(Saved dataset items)
=======
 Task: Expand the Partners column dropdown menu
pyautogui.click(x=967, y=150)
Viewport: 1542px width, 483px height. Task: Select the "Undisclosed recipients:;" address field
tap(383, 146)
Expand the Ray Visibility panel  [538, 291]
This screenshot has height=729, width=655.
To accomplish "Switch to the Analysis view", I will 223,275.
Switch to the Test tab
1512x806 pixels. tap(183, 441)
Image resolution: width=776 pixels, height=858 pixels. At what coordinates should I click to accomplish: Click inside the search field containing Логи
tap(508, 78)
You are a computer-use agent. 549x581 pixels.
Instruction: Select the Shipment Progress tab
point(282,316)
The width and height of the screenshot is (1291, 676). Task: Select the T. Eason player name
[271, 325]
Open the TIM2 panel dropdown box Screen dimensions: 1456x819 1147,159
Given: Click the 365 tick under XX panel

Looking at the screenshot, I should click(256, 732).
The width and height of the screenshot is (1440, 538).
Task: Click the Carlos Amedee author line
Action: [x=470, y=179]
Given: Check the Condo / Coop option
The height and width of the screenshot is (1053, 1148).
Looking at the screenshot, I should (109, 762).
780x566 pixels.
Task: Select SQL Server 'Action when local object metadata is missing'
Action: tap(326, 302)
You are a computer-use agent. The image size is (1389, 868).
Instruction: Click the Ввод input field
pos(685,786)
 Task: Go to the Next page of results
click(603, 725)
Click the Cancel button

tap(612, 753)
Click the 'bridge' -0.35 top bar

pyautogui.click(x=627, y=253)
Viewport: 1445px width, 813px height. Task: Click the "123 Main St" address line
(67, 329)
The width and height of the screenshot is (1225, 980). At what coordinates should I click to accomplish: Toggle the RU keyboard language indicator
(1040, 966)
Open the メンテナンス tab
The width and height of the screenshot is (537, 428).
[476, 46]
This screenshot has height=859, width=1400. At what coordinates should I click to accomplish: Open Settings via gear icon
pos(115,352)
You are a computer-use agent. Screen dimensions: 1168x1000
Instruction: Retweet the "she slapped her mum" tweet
=======
# TASK
Write out all of the data above again, word for word, without changing anything.

# EXPECTED ANSWER
 Task: Expand the Partners column dropdown menu
pyautogui.click(x=967, y=150)
Viewport: 1542px width, 483px height. Task: Select the "Undisclosed recipients:;" address field
tap(383, 146)
Expand the Ray Visibility panel  [538, 291]
This screenshot has height=729, width=655.
To accomplish "Switch to the Analysis view", I will 223,275.
Switch to the Test tab
1512x806 pixels. tap(183, 441)
Image resolution: width=776 pixels, height=858 pixels. At what coordinates should I click to accomplish: Click inside the search field containing Логи
tap(508, 78)
You are a computer-use agent. 549x581 pixels.
Instruction: Select the Shipment Progress tab
point(282,316)
The width and height of the screenshot is (1291, 676). Task: Select the T. Eason player name
[271, 325]
Open the TIM2 panel dropdown box Screen dimensions: 1456x819 1147,159
Given: Click the 365 tick under XX panel

Looking at the screenshot, I should click(256, 732).
The width and height of the screenshot is (1440, 538).
Task: Click the Carlos Amedee author line
Action: [x=470, y=179]
Given: Check the Condo / Coop option
The height and width of the screenshot is (1053, 1148).
Looking at the screenshot, I should (109, 762).
780x566 pixels.
Task: Select SQL Server 'Action when local object metadata is missing'
Action: tap(326, 302)
You are a computer-use agent. The image size is (1389, 868).
Instruction: Click the Ввод input field
pos(685,786)
 Task: Go to the Next page of results
click(603, 725)
Click the Cancel button

tap(612, 753)
Click the 'bridge' -0.35 top bar

pyautogui.click(x=627, y=253)
Viewport: 1445px width, 813px height. Task: Click the "123 Main St" address line
(67, 329)
The width and height of the screenshot is (1225, 980). At what coordinates should I click to accomplish: Toggle the RU keyboard language indicator
(1040, 966)
Open the メンテナンス tab
The width and height of the screenshot is (537, 428).
[476, 46]
This screenshot has height=859, width=1400. At what coordinates should I click to accomplish: Open Settings via gear icon
pos(115,352)
You are a computer-use agent. Screen dimensions: 1168x1000
Instruction: Retweet the "she slapped her mum" tweet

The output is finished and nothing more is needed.